GENEL KURUL KONUŞMASI
Konu: Cezaî Konularda Uluslararası Adlî İşbirliği Kanunu Tasarısı münasebetiyle
Yasama Yılı:1
Birleşim:78
Tarih:22.04.2016

SİBEL ÖZDEMİR (İstanbul) - Teşekkür ederim Sayın Başkan.

Sayın Başkan, değerli milletvekilleri; görüşülmekte olan 278 sıra sayılı Kanun Tasarısı'nın 24'üncü maddesi üzerine Cumhuriyet Halk Partisi Grubu adına söz almış bulunuyor ve yüce heyetinizi saygıyla selamlıyorum.

Yine Avrupa Birliğine uyum yasalarından birini daha bugün kabul edeceğiz, ancak Avrupa Birliğine uyum karnemiz genel olarak başarısız. Son on yıldır, üniversitedeki görevim nedeniyle, Avrupa Birliği kurumlarının ülkemizle ilgili raporlarını kesintisiz takip etmekteyim. Avrupa Parlamentosunda geçen hafta kabul edilen Türkiye İlerleme Raporu'nda, geçmiş yıllarda, özellikle Kopenhag Siyasi Kriterlerinde zayıf olan karnemizde bir ilerleme şöyle dursun, özellikle bu alanlarda reform sürecinin gerilediği vurgusu yapılmıştır. Demokrasi ve hukuk devleti, yargı bağımsızlığı, ifade ve basın özgürlüğü, seküler yaşam tarzlarına saygı gibi alanlarda gerilemenin yanında listeye yeni eklenen olumsuzluklarda ise artan otoriter eğilimler, mülteci anlaşmasının Türkiye-Avrupa Birliği ilişkilerinin koşulu hâline gelmesi eleştirisi, IŞİD terör örgütünün Türkiye üzerinden gerçekleştirdiği faaliyetleri sonlandırması ve yaşanan terör olayları ve güvenlik önlemlerinin hukukun üstünlüğü ve insan hakları ilkelerine uygun olmadığı gibi çok temel konular sıralanmıştır.

Değerli milletvekilleri, ayrıca, Avrupa Parlamentosunun Türkiye raporunun hazırlandığı günlerde Amerika Birleşik Devletleri Dışişleri Bakanlığının bütün ülkeler hakkında hazırladığı İnsan Hakları Raporu'nda da Türkiye'ye 74 sayfa ayrılmıştır. Raporda Türkiye'de en önemli insan hakları sorununun ifade özgürlüğüne müdahale edildiği belirtilmiştir. Ayrıca, yasalarda birden çok düzenlemeyle ifade, basın, İnternet özgürlüğünün sınırlanmasına imkân sağlandığına ve Hükûmetin özellikle medya üzerindeki baskısına vurgu yapılmıştır. On dört yıldır iktidarınız döneminde izlemiş olduğunuz Avrupa Birliği-Türkiye ilişkilerinde geldiğimiz noktada, bugün, Avrupa'daki neredeyse hiçbir siyasetçi, hiçbir Avrupa Birliği kurumu ne bir üyelik perspektifinden ne de tam üyelikten söz etmektedir. (CHP sıralarından alkışlar) Mülteci sorunu ve vize serbestisi konularının gündeme gelmesiyle görüşmeler aslında yalnızca günü kurtarmaya yönelik fırsatçılıktan öteye gidememektedir.

**Alıştırma 1:**
Genel Kurul konuşmasına göre ABD Dışişleri Bakanlığının İnsan Hakları Raporu'nda Türkiye'ye kaç sayfa ayrılmıştır?
**Alıştırma 2:**
Genel Kurul konuşmasında Türkiye İlerleme Raporu'nun gerileme saptadığı belirtilen alanları sıralayın.
**Alıştırma 3:**
Uluslararası adli işbirliği tasarısı üzerine yapılan Genel Kurul konuşmasını son cümlesinden sonra sürdürün.
Öğelerin bu çalışmada hiçbir işlevi yoktur.

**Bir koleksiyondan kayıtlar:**

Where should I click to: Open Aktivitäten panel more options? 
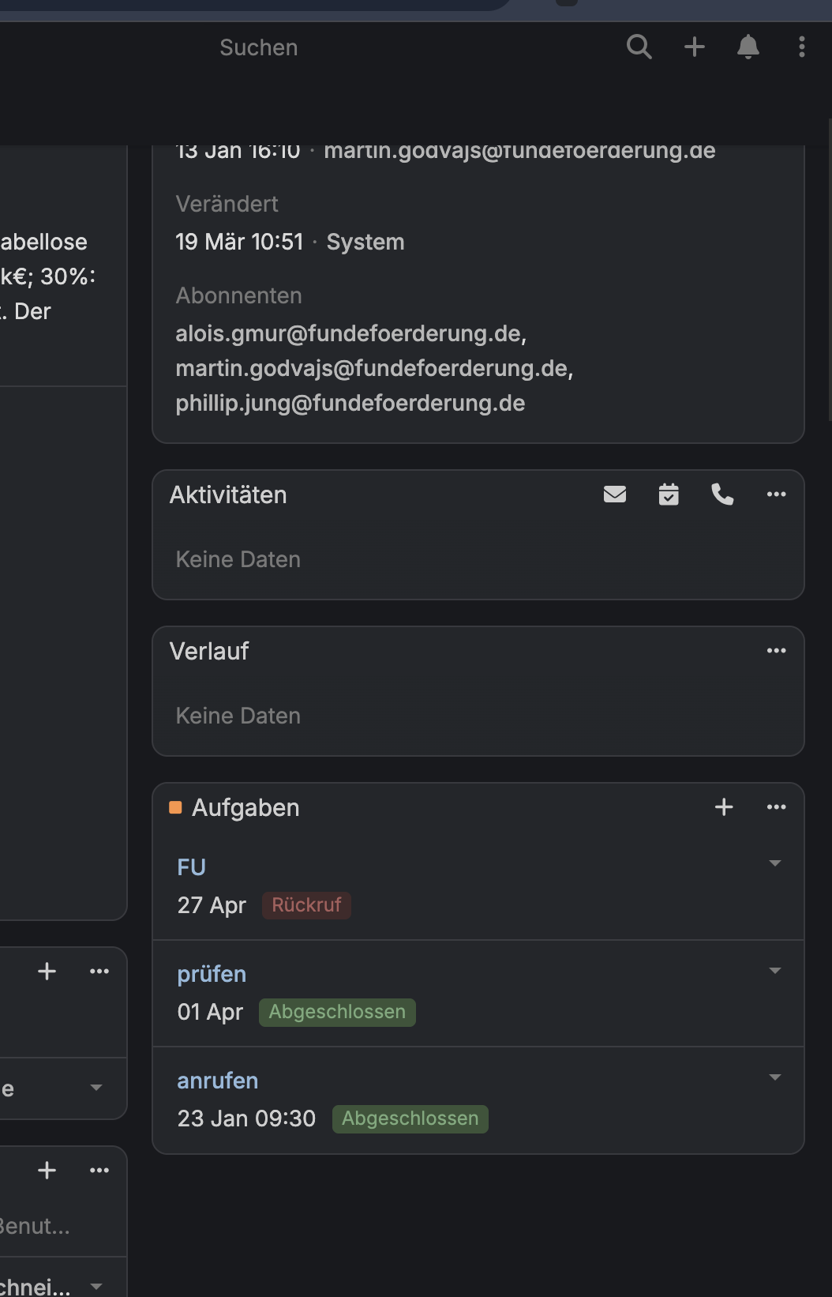(777, 494)
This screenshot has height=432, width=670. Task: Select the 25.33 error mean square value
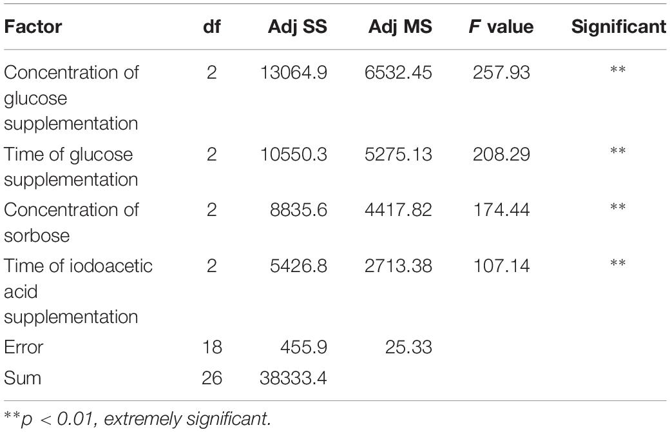[408, 347]
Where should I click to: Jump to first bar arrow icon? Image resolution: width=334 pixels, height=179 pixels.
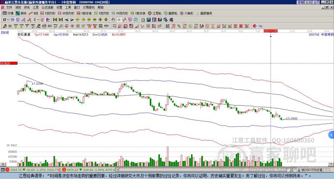coord(55,20)
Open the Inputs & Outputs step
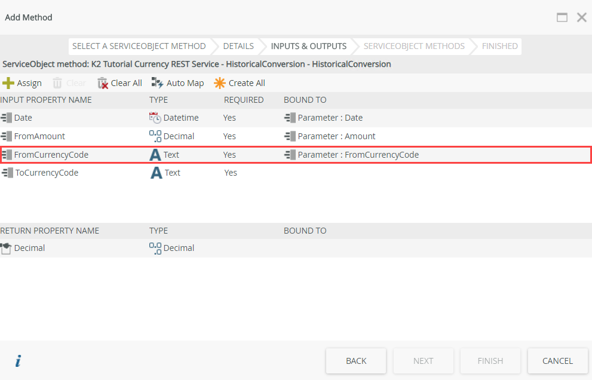This screenshot has height=380, width=592. click(308, 46)
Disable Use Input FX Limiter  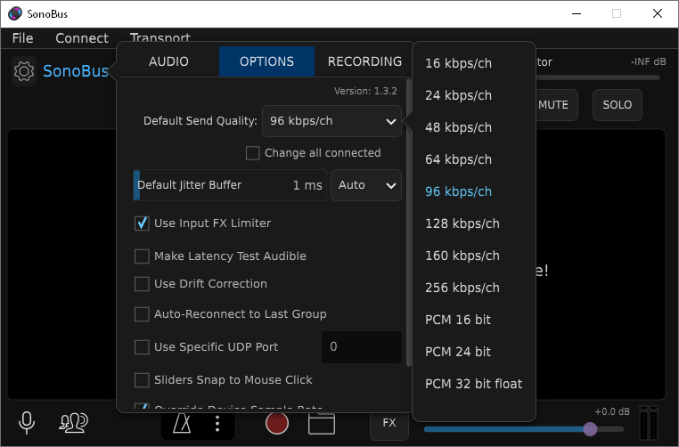pos(142,224)
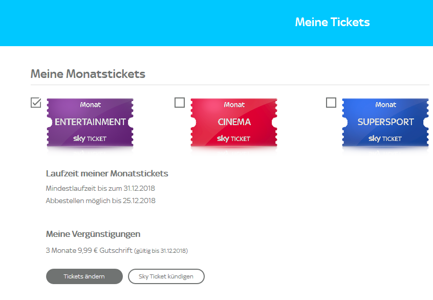Screen dimensions: 433x300
Task: Click the 3 Monate 9,99 € Gutschrift text
Action: point(89,251)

**Alıştırma sonucu 1:**
74 sayfa.

**Alıştırma sonucu 2:**
Demokrasi ve hukuk devleti, yargı bağımsızlığı, ifade ve basın özgürlüğü, seküler yaşam tarzlarına saygı.

**Alıştırma sonucu 3:**
Değerli milletvekilleri, bugün sabahki konuşmamda da ifade etmiştim; dün yine bir açılış töreninde gündelik kısır siyaset yapan Cumhurbaşkanı bertaraf olarak gördüğü kişi ve kuruluşlardan oluşan bir liste sıralarken, bu listeye Avrupa Birliğinin en önemli organlarından biri olan Avrupa Parlamentosunu da ekleyerek "yıkım ekibi" olarak nitelendirmesiyle, bu süreçteki duruşunu bir kez daha ortaya koymuştur. Tabii, Cumhurbaşkanının Avrupa Birliğiyle ilgili şüpheci yaklaşımını biliyoruz. Peki, Başbakan bu süreçte ne yapmakta, neyi gerçekleştirmenin hayalini kurmaktadır? Başbakan vize muafiyeti sağlanamazsa geri kabul anlaşmasını uygulayamayacağımızı söyleyerek üyelik ilişkilerimizi mülteci sorunu ve vize muafiyetine indirgeyen bir duruş sergilemektedir. (CHP sıralarından alkışlar) Avrupa Birliğine üyelik sürecimiz, Cumhurbaşkanının iç politikadaki otoriter ve bireysel hırsları ile Başbakanın bireysel bir başarı hikâyesi çıkarma ve rüştünü ispat etme rüyası arasına hapsedilmiştir. Bu arada, asıl önemli olan, Sayın Avrupa Birliği Bakanının duruşu nedir? Bunu öğrenmek için bugün buradan kendisine Cumhurbaşkanının bu "yıkım ekibi" söylemine katılıp katılmadığını sormuştum ancak Sayın Bakan henüz bir cevap vermedi.

12 Eylül 1963 tarihinde Başbakan Sayın İsmet İnönü'nün imzaladığı Ankara Antlaşması'yla başlayan Avrupa Birliği üyelik sürecimizin 53'üncü yılındayız. Aslında ilk başvurumuzu 1959 yılı olarak aldığımızda neredeyse altmış yıl değerli milletvekilleri. Bugün de yarım asrı geçen bu mirasa sahip çıkıyor, tam üyelik sürecini başarıyla tamamlamanın yine bir Cumhuriyet Halk Partisi hükûmetiyle ve onurlu bir üyeliğin bir Cumhuriyet Halk Partilinin başbakan olduğu bir ülkede gerçekleşeceğine inanıyorum. (CHP sıralarından alkışlar)

Değerli milletvekilleri, sosyal demokratlar olarak Türkiye'nin de tam üye olarak içinde yer alacağı geleceğin Avrupası'na inanıyoruz. Barışın, refahın ve demokrasinin Avrupası'nı kurma yolunda Cumhuriyet Halk Partisi olarak biz hazırız ve kararlıyız.

Yüce heyetinizi saygıyla selamlıyorum. (CHP sıralarından "Bravo!" sesleri, alkışlar)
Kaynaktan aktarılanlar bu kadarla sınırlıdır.